PROBLEM STATEMENT: Set all of the entries down again precisely as they are written.

DATA LISTING:
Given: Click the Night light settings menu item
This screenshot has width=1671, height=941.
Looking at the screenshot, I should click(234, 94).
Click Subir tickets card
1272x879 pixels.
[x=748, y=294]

YOUR SOLUTION:
Given: Click the Night light settings menu item
This screenshot has width=1671, height=941.
Looking at the screenshot, I should click(234, 94).
Click Subir tickets card
1272x879 pixels.
[x=748, y=294]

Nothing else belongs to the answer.